Multiple sclerosis (MS) is a long-lasting disease that can affect virtually any part of the human body. Everything from muscle control to the optic nerves in the eye responsible for our vision can become compromised, leading multiple sclerosis sufferers to have difficulty in all aspects of their lives.
The condition is thought to be the result of the body’s own immune system attacking myelin sheaths – a specialized membrane enriched in lipids (fat) surrounding nerve fibers. Now, a team of researchers from the Technical University of Munich (TUM) has found a possible explanation for this phenomenon.
The destruction of myelin leads to communication problems between the brain and the rest of the body, causing MS symptoms, with permanent damage to these nerves being an eventuality. Additionally, the body’s ability to regenerate myelin decreases with age.
Autoimmune disorders like MS result from innate immune cells attacking healthy tissue. The myelin covering nerve fibers can be compared to that of the protective coating found on electrical wires. If it were to get damaged, the electricity would not reach its destination. When the protective myelin is damaged and the nerve fiber is exposed, the message that was traveling from the brain along the nerve may be slowed or blocked.
Multiple sclerosis is thought to develop in people due to a combination of genetics and environmental factors. Signs and symptoms of the disease may differ greatly from person to person depending on the location of the affected nerve fibers. What follows are some of these presentations:
It is not known why immune systems attack myelin, but what is known is that persistent inflammation prevents myelin regeneration, a hallmark finding in multiple sclerosis.
Mikael Simons, a molecular neurobiology professor at TUM, provides a possible explanation for this process, describing how fat derived from myelin is not carried away fast enough by phagocytes (cells that protect the body by ingesting harmful foreign particles, bacteria, and dead or dying cells).
“Myelin contains a very high amount of cholesterol, when myelin is destroyed, the cholesterol released has to be removed from the tissue,” says Simons.
In order to maintain adequate functioning of cells, microglia and macrophages (also referred to as phagocytes) consume damaged components to be taken outside the cell so they can be recycled properly. However, this does not occur in multiple sclerosis. Instead, cholesterol builds up, forming needle-shaped crystals, causing damage.
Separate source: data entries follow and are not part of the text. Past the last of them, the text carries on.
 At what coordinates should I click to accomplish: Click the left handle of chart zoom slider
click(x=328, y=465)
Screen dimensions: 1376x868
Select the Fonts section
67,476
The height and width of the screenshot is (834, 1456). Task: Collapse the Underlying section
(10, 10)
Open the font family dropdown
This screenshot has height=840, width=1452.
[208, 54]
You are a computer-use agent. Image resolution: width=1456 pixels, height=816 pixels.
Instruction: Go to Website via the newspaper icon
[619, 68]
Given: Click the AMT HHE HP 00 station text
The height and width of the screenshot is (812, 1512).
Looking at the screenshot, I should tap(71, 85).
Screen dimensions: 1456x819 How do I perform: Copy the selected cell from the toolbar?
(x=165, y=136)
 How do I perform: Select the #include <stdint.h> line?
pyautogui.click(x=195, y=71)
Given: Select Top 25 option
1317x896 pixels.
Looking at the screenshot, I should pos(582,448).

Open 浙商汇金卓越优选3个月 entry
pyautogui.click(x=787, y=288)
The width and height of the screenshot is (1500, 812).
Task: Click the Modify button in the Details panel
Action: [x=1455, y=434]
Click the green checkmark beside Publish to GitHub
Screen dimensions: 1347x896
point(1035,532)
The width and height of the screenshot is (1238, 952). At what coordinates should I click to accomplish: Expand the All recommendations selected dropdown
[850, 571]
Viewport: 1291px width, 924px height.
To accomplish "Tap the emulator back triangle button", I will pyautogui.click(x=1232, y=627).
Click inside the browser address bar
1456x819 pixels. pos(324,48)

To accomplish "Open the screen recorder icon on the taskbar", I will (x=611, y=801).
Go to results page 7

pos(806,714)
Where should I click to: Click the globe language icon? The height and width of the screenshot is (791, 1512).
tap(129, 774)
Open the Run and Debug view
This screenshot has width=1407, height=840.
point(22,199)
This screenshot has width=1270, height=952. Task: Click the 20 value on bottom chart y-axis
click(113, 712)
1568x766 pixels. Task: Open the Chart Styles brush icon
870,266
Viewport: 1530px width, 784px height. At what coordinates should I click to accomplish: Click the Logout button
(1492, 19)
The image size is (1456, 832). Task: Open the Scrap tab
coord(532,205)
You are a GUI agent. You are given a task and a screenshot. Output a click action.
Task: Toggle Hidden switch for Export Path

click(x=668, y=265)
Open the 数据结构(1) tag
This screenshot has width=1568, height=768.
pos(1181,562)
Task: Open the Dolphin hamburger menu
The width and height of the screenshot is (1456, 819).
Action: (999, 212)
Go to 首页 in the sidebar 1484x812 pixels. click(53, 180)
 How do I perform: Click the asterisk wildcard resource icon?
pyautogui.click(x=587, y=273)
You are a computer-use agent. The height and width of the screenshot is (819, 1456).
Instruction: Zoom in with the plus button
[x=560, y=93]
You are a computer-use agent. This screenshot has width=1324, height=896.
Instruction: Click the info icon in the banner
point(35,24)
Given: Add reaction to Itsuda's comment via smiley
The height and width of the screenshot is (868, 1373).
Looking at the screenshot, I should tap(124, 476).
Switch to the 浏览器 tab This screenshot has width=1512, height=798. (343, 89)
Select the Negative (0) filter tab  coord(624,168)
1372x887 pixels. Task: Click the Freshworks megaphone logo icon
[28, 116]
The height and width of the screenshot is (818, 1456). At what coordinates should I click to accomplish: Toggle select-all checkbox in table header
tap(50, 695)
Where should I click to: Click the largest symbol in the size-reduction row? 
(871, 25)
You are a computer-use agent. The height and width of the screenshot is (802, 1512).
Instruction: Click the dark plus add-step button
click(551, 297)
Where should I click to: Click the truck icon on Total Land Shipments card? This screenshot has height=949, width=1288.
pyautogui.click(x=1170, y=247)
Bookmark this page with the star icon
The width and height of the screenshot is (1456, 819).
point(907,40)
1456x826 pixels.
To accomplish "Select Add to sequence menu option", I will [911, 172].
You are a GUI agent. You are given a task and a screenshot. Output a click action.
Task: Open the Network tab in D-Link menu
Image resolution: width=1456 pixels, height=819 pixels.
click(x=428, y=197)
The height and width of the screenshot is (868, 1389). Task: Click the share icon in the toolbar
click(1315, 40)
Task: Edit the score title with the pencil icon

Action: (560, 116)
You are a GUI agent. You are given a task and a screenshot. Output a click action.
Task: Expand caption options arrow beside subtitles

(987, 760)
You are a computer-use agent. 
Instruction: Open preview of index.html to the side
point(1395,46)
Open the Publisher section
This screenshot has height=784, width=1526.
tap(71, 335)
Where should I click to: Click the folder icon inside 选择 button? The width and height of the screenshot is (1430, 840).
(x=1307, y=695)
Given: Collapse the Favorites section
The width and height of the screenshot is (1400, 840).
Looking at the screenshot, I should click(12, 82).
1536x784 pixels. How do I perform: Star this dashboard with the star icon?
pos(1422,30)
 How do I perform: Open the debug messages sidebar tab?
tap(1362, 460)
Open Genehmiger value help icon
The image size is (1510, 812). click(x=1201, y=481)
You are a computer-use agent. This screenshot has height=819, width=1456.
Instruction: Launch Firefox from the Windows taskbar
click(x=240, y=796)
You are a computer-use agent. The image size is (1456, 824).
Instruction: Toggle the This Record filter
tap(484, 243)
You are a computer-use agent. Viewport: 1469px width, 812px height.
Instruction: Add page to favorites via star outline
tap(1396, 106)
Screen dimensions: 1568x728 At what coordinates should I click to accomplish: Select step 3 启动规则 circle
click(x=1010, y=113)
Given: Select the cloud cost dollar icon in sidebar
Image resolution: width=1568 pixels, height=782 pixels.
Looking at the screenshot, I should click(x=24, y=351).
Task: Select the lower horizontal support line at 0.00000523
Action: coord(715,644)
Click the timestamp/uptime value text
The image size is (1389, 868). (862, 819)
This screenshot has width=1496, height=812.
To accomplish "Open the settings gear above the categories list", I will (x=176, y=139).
This was demonstrated using mouse models, in which Simons and his team showed how damaging these needle-like cholesterol particles can be. Activation of inflammatory mediators and subsequent inflammation was seen as a result.
“Very similar problems occur in arteriosclerosis, however not in the brain tissue, but in blood vessels,” Simons continued.
The researchers say that age also dictates how well immune cells do their job. As age increases, they are less effective at clearing cholesterol, resulting in stronger chronic inflammation.
The team then treated their animal models with medication that facilitated the transport of cholesterol out of the cells, finding that when inflammation decreased, myelin was regenerated. Their next goal is to investigate whether this can be translated to promote regeneration in patients with multiple sclerosis.